How to use cURL to extract certain data from a website and then save it in my database using php

can someone tell me how to use curl or file_get_contents to download certain data from a website and then save that specific data in my mysql database. I want to get the latest movie uploads from this site http://www.traileraddict.com/ , and I want to save it in my database (daily, this text and html link will be shown on my site). I just need the text and the html link. (Highlighted in Fig.)

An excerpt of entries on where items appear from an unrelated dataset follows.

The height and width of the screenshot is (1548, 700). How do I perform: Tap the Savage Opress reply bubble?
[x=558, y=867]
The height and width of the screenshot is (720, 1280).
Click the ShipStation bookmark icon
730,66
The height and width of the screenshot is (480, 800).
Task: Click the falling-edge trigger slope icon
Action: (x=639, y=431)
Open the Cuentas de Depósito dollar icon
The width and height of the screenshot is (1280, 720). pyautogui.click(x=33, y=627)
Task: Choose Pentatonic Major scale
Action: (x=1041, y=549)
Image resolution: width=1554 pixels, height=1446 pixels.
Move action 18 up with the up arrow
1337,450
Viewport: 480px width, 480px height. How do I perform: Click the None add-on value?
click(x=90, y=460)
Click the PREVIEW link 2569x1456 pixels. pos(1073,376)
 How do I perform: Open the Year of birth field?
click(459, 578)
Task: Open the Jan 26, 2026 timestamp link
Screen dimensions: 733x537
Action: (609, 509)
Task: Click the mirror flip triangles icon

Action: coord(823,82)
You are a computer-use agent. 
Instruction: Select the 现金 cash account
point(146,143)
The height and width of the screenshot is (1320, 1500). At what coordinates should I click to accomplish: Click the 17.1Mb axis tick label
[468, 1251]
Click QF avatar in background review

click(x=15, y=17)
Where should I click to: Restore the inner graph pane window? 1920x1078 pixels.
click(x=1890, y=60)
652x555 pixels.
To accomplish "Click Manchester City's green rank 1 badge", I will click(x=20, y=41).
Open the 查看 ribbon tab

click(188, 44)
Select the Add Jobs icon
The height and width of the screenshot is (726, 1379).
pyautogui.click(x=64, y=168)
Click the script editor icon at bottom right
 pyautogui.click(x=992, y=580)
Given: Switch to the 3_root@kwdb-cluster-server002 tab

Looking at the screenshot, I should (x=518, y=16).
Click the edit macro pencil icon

enter image description here

I searched everywhere, but I did not find a useful tutorial. I have two main questions:

1) How to get specific data using cURL or file_get_contents.

2) How to save specific content in my mysql database table (text in one column and link in another column)

+7
source share
2 answers

Using cURL:

$ch = curl_init(); curl_setopt( $ch, CURLOPT_URL, 'http://www.something.com'); curl_setopt( $ch, CURLOPT_RETURNTRANSFER, true); $content = curl_exec($ch); 

Then you can load the element into the DOM object and parse the dom for specific data. You can also try and parse the data using search strings, but using regular expressions in HTML is greatly underestimated.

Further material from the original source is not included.